**EXERCISE DESCRIPTION**
Using the data below, copy every line that contains the word "Toggle".

Extracted records:
/---
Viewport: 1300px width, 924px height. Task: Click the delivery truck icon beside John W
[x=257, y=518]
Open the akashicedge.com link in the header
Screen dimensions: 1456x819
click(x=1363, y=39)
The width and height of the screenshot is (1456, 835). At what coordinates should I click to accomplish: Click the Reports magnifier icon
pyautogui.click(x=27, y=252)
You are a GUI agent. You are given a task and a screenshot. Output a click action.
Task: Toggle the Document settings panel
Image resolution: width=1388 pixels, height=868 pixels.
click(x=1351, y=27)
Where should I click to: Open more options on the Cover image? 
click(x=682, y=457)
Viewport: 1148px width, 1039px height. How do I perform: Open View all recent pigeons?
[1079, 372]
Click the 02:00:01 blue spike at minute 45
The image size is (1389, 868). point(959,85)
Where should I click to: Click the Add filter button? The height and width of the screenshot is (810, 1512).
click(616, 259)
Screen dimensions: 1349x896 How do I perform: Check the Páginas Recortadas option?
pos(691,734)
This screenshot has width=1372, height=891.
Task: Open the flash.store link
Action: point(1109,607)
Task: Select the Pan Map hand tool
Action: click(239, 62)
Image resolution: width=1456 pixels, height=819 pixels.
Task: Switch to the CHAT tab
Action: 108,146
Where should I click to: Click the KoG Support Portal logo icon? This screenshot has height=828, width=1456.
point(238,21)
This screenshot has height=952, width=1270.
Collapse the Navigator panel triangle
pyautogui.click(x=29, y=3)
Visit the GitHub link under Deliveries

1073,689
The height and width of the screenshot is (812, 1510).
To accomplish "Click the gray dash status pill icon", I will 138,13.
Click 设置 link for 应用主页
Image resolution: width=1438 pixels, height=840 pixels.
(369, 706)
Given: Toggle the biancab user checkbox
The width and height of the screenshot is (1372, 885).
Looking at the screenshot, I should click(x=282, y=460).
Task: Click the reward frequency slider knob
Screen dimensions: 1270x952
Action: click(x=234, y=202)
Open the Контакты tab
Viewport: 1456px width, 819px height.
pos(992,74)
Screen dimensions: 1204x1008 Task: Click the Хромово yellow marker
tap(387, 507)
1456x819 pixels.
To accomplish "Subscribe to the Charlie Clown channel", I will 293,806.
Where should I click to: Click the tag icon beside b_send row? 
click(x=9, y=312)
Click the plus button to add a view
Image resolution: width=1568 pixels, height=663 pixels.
\---
**SOLUTION FOR THIS PROBLEM**
Task: Toggle the Document settings panel
Given: Toggle the biancab user checkbox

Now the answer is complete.